Lumbar Spinal Fusion
A spinal fusion surgery is designed to stop the motion at a painful vertebral segment.
There are several approaches to achieve a lumbar spinal fusion:
Anterior: through the abdomen
Lateral: through the flank
Posterior: through the back
In some cases a combination of approaches is indicated to achieve the best result.
In general, fusion procedures also involve a decompression of trapped nerves or narrowed bony structures (spinal canal, neuro foramen).
Often a removal of the intervertebral disc of this segment is required (discectomy).

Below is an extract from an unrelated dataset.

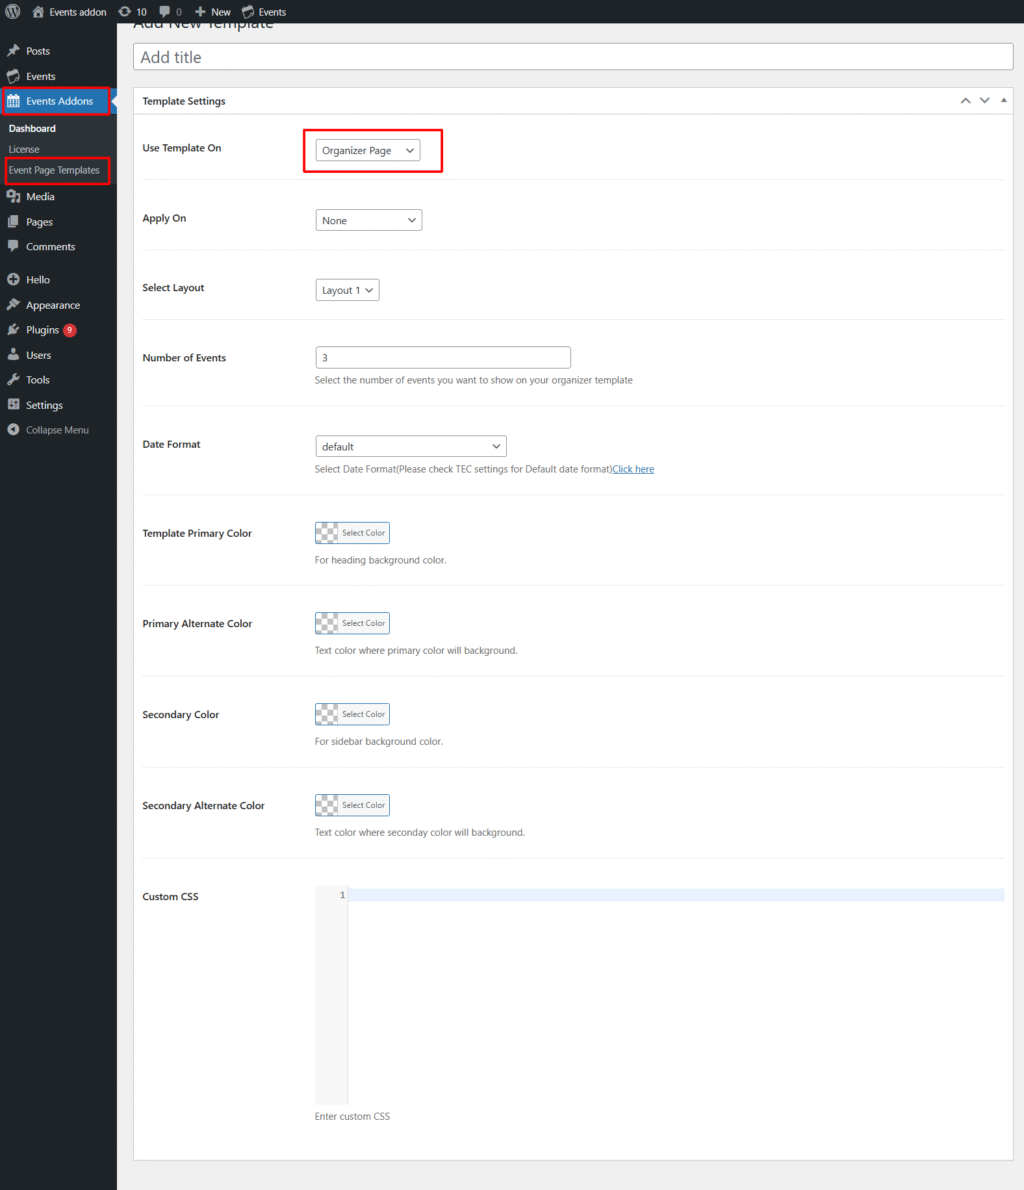Open the WordPress logo menu
The image size is (1024, 1190).
(x=11, y=11)
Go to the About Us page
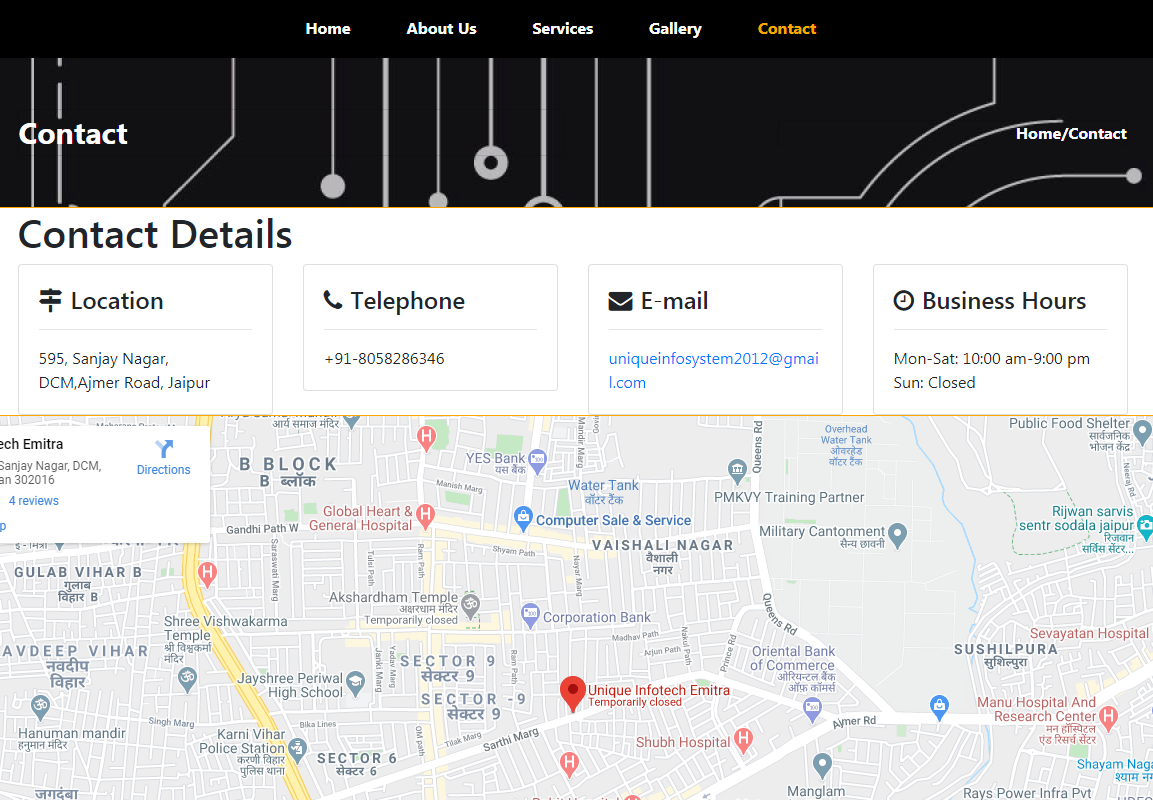This screenshot has width=1153, height=800. tap(441, 29)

Using a combination of spinal implants (cages, screws, rods) a primary stability is achieved by the end of the operation.
In order to secure a bony fusion with long-term stability, a bone graft material is used between vertebrae. The graft can be taken from the patients own bone (autograft), processed bone from other patients (allograft), bone substitute material (artificial bone) and sometimes bone growth enhancing substances (BMP) are mixed in as well.
Indications for a spinal fusion.
Lumbar Fusion may be considered where the patients’ back pain and/or inability to function and be pinpointed to abnormal or excessive motion at of a vertebral segment. This occurs commonly in the following:
- Lumbar Degenerative Disc Disease
- Lumbar Spondylolisthesis (vertebral slip)
Other conditions that may be treated by a spinal fusion surgery include a weak or unstable spine (caused by infections or tumors), fractures, scoliosis or other deformity.